(Data records)
* * * * * * * * *

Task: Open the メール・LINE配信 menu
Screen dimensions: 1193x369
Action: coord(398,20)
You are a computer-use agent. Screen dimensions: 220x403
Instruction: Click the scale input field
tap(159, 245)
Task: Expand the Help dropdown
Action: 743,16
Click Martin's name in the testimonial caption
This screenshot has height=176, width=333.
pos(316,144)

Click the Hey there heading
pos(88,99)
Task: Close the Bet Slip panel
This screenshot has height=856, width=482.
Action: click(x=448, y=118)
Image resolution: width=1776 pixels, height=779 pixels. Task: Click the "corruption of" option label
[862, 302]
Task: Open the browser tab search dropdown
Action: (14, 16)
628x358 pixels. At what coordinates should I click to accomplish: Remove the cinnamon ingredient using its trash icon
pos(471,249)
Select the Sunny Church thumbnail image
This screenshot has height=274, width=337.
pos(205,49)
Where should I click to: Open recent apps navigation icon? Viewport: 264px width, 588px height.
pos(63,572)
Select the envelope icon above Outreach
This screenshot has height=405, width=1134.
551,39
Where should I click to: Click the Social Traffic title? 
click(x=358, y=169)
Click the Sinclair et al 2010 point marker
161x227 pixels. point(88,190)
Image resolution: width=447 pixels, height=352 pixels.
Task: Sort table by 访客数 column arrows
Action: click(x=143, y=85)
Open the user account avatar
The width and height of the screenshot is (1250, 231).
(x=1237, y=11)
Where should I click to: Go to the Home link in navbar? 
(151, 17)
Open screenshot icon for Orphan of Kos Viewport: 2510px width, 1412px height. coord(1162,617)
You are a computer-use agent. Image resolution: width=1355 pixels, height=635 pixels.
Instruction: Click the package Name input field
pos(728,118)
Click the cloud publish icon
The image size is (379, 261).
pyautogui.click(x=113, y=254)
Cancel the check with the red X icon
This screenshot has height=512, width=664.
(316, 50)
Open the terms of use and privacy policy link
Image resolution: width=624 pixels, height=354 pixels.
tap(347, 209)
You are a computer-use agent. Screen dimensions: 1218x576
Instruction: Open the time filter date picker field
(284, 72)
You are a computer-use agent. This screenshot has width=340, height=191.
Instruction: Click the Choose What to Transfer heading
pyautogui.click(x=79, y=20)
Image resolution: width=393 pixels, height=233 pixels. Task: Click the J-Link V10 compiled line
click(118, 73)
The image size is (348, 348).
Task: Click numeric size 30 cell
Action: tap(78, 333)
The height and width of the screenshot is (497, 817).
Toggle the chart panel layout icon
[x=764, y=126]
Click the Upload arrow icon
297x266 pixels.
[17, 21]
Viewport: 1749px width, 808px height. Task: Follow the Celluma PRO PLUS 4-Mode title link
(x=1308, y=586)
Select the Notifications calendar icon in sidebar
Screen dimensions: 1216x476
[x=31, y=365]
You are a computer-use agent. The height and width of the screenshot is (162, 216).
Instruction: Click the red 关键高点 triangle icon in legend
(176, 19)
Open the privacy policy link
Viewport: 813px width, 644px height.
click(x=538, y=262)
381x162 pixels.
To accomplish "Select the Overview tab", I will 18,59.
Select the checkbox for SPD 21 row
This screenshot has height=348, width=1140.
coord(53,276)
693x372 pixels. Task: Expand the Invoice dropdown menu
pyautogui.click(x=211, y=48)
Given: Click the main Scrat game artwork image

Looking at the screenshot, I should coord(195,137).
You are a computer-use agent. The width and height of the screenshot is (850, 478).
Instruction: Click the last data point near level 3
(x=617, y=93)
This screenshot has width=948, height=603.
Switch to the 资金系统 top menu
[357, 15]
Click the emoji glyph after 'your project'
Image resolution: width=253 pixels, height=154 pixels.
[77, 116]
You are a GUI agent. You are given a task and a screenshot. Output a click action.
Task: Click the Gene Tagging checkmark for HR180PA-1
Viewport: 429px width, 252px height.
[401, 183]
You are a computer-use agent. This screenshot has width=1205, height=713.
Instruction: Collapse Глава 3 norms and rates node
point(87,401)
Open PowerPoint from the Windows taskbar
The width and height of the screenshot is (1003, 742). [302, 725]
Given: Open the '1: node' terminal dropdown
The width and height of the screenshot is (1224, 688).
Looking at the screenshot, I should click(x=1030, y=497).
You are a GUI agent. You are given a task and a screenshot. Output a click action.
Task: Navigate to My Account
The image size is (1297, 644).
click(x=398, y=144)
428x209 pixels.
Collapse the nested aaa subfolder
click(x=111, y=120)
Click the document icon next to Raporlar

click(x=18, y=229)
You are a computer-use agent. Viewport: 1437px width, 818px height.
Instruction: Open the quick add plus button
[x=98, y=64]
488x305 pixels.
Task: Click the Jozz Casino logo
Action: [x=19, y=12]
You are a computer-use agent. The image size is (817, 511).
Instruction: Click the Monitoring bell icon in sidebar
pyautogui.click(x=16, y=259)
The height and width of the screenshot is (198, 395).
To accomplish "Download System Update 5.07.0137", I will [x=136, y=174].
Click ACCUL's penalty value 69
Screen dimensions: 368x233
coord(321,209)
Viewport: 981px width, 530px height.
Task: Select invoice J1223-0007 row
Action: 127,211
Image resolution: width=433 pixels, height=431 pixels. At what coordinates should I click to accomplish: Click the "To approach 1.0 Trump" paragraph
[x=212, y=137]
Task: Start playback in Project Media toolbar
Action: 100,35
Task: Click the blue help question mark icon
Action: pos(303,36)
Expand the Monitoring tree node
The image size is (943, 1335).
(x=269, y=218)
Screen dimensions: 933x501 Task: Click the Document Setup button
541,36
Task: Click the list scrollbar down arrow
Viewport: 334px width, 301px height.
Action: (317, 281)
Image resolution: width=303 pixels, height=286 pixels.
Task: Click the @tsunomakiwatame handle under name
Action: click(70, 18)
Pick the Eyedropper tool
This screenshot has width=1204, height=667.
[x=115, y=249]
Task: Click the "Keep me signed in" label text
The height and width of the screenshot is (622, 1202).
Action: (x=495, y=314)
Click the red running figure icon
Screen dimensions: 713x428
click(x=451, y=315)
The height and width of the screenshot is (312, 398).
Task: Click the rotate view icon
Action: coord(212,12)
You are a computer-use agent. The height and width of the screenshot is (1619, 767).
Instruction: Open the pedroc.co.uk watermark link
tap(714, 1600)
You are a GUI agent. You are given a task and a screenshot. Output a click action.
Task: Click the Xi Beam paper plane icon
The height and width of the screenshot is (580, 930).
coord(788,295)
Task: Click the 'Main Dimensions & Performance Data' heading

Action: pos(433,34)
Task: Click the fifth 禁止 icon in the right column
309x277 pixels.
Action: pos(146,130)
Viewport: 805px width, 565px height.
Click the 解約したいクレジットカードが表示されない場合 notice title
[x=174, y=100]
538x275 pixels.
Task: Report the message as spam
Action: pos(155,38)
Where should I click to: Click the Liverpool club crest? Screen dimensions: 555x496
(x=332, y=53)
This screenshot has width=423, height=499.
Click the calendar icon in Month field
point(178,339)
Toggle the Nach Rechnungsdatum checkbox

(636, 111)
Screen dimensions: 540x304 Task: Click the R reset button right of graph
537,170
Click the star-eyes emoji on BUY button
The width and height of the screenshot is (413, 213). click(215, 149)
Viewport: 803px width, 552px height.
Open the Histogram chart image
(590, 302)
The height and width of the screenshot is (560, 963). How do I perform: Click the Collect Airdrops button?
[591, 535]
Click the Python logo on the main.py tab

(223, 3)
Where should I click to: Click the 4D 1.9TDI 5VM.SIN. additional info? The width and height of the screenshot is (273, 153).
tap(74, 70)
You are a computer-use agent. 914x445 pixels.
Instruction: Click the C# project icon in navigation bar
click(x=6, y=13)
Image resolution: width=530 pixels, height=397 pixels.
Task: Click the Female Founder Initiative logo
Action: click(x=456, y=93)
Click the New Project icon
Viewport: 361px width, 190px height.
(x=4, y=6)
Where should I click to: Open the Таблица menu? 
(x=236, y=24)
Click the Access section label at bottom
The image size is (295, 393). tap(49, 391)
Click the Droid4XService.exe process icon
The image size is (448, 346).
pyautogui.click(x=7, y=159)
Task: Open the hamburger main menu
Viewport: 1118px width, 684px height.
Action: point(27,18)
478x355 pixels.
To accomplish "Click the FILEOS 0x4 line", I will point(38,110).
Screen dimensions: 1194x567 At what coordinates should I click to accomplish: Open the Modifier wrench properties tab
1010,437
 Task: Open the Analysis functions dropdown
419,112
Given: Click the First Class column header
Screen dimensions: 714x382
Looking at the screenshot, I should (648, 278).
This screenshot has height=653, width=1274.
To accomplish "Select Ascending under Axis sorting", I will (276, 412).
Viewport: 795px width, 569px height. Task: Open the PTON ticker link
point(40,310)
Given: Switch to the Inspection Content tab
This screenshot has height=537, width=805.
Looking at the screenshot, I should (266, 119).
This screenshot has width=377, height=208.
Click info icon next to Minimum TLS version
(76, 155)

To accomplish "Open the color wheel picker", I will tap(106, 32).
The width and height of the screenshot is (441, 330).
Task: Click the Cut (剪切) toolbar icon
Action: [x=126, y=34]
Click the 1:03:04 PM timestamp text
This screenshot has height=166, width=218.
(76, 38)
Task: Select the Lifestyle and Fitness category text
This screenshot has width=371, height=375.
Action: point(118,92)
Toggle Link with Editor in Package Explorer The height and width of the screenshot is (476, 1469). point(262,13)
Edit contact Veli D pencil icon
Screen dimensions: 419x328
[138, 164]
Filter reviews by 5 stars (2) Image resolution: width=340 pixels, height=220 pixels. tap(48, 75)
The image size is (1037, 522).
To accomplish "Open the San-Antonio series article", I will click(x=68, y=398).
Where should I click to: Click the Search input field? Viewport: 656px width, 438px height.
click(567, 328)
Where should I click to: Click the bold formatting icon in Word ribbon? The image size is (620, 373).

* * * * * * * * *

§ **Try it**: Set down exactly the lines that begin the records and continue through the line bearing "Select the Sunny Church thumbnail image"; include both ends.

§ **Answer to this exercise**:
Task: Open the メール・LINE配信 menu
Screen dimensions: 1193x369
Action: coord(398,20)
You are a computer-use agent. Screen dimensions: 220x403
Instruction: Click the scale input field
tap(159, 245)
Task: Expand the Help dropdown
Action: 743,16
Click Martin's name in the testimonial caption
This screenshot has height=176, width=333.
pos(316,144)

Click the Hey there heading
pos(88,99)
Task: Close the Bet Slip panel
This screenshot has height=856, width=482.
Action: click(x=448, y=118)
Image resolution: width=1776 pixels, height=779 pixels. Task: Click the "corruption of" option label
[862, 302]
Task: Open the browser tab search dropdown
Action: (14, 16)
628x358 pixels. At what coordinates should I click to accomplish: Remove the cinnamon ingredient using its trash icon
pos(471,249)
Select the Sunny Church thumbnail image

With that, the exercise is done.